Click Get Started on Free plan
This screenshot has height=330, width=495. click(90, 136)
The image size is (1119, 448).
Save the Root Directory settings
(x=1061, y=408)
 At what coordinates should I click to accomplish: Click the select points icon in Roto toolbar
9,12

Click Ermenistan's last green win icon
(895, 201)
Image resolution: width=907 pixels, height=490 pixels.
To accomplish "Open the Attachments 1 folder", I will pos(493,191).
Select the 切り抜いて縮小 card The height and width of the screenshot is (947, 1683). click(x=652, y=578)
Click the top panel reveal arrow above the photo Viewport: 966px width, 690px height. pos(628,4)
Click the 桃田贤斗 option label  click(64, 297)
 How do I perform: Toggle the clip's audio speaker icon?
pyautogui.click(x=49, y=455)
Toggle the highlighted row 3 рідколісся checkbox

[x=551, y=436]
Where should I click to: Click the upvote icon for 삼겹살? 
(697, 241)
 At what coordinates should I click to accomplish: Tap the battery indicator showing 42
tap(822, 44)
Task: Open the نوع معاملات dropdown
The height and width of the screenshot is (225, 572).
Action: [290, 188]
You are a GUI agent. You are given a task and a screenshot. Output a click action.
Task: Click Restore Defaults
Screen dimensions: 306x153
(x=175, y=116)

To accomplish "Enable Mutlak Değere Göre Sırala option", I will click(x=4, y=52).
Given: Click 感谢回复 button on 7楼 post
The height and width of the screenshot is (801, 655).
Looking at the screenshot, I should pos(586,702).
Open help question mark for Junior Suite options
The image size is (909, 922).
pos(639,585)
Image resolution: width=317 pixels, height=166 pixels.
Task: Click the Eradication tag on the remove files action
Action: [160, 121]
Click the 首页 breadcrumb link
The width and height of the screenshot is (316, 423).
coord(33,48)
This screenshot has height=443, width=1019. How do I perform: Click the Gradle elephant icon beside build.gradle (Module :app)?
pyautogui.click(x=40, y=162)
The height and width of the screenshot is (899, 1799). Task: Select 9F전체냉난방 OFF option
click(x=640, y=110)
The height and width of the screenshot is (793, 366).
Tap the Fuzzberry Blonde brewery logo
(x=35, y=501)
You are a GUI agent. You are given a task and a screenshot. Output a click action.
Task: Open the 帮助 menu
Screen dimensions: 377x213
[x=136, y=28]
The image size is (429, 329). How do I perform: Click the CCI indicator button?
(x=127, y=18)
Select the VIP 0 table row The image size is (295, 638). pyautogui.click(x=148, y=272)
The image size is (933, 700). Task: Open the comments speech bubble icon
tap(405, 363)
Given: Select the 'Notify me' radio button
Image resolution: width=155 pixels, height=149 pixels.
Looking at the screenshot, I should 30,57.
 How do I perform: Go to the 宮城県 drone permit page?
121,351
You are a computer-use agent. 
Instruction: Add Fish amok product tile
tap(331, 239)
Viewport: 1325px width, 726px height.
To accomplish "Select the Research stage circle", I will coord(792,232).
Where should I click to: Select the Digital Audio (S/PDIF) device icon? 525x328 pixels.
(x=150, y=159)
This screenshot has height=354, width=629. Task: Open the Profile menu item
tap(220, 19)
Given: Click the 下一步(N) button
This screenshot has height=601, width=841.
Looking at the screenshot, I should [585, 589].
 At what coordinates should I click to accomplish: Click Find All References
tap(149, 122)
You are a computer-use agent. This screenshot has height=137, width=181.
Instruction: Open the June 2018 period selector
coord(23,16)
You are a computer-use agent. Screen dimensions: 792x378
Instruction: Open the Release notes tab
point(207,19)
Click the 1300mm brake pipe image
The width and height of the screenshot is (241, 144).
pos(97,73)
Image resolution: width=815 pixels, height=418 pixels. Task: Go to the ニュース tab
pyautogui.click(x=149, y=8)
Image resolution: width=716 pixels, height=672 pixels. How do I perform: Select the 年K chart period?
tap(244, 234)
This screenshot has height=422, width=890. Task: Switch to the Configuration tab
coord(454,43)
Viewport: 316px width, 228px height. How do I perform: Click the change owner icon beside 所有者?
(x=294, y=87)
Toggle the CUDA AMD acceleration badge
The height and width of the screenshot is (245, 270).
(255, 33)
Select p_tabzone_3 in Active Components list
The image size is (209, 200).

> _Task to complete_:
Every single entry above has to be copied exactly.

> _Written solution_:
Click Get Started on Free plan
This screenshot has height=330, width=495. click(90, 136)
The image size is (1119, 448).
Save the Root Directory settings
(x=1061, y=408)
 At what coordinates should I click to accomplish: Click the select points icon in Roto toolbar
9,12

Click Ermenistan's last green win icon
(895, 201)
Image resolution: width=907 pixels, height=490 pixels.
To accomplish "Open the Attachments 1 folder", I will pos(493,191).
Select the 切り抜いて縮小 card The height and width of the screenshot is (947, 1683). click(x=652, y=578)
Click the top panel reveal arrow above the photo Viewport: 966px width, 690px height. pos(628,4)
Click the 桃田贤斗 option label  click(64, 297)
 How do I perform: Toggle the clip's audio speaker icon?
pyautogui.click(x=49, y=455)
Toggle the highlighted row 3 рідколісся checkbox

[x=551, y=436]
Where should I click to: Click the upvote icon for 삼겹살? 
(697, 241)
 At what coordinates should I click to accomplish: Tap the battery indicator showing 42
tap(822, 44)
Task: Open the نوع معاملات dropdown
The height and width of the screenshot is (225, 572).
Action: [290, 188]
You are a GUI agent. You are given a task and a screenshot. Output a click action.
Task: Click Restore Defaults
Screen dimensions: 306x153
(x=175, y=116)

To accomplish "Enable Mutlak Değere Göre Sırala option", I will click(x=4, y=52).
Given: Click 感谢回复 button on 7楼 post
The height and width of the screenshot is (801, 655).
Looking at the screenshot, I should pos(586,702).
Open help question mark for Junior Suite options
The image size is (909, 922).
pos(639,585)
Image resolution: width=317 pixels, height=166 pixels.
Task: Click the Eradication tag on the remove files action
Action: [160, 121]
Click the 首页 breadcrumb link
The width and height of the screenshot is (316, 423).
coord(33,48)
This screenshot has height=443, width=1019. How do I perform: Click the Gradle elephant icon beside build.gradle (Module :app)?
pyautogui.click(x=40, y=162)
The height and width of the screenshot is (899, 1799). Task: Select 9F전체냉난방 OFF option
click(x=640, y=110)
The height and width of the screenshot is (793, 366).
Tap the Fuzzberry Blonde brewery logo
(x=35, y=501)
You are a GUI agent. You are given a task and a screenshot. Output a click action.
Task: Open the 帮助 menu
Screen dimensions: 377x213
[x=136, y=28]
The image size is (429, 329). How do I perform: Click the CCI indicator button?
(x=127, y=18)
Select the VIP 0 table row The image size is (295, 638). pyautogui.click(x=148, y=272)
The image size is (933, 700). Task: Open the comments speech bubble icon
tap(405, 363)
Given: Select the 'Notify me' radio button
Image resolution: width=155 pixels, height=149 pixels.
Looking at the screenshot, I should 30,57.
 How do I perform: Go to the 宮城県 drone permit page?
121,351
You are a computer-use agent. 
Instruction: Add Fish amok product tile
tap(331, 239)
Viewport: 1325px width, 726px height.
To accomplish "Select the Research stage circle", I will coord(792,232).
Where should I click to: Select the Digital Audio (S/PDIF) device icon? 525x328 pixels.
(x=150, y=159)
This screenshot has height=354, width=629. Task: Open the Profile menu item
tap(220, 19)
Given: Click the 下一步(N) button
This screenshot has height=601, width=841.
Looking at the screenshot, I should [585, 589].
 At what coordinates should I click to accomplish: Click Find All References
tap(149, 122)
You are a computer-use agent. This screenshot has height=137, width=181.
Instruction: Open the June 2018 period selector
coord(23,16)
You are a computer-use agent. Screen dimensions: 792x378
Instruction: Open the Release notes tab
point(207,19)
Click the 1300mm brake pipe image
The width and height of the screenshot is (241, 144).
pos(97,73)
Image resolution: width=815 pixels, height=418 pixels. Task: Go to the ニュース tab
pyautogui.click(x=149, y=8)
Image resolution: width=716 pixels, height=672 pixels. How do I perform: Select the 年K chart period?
tap(244, 234)
This screenshot has height=422, width=890. Task: Switch to the Configuration tab
coord(454,43)
Viewport: 316px width, 228px height. How do I perform: Click the change owner icon beside 所有者?
(x=294, y=87)
Toggle the CUDA AMD acceleration badge
The height and width of the screenshot is (245, 270).
(255, 33)
Select p_tabzone_3 in Active Components list
The image size is (209, 200).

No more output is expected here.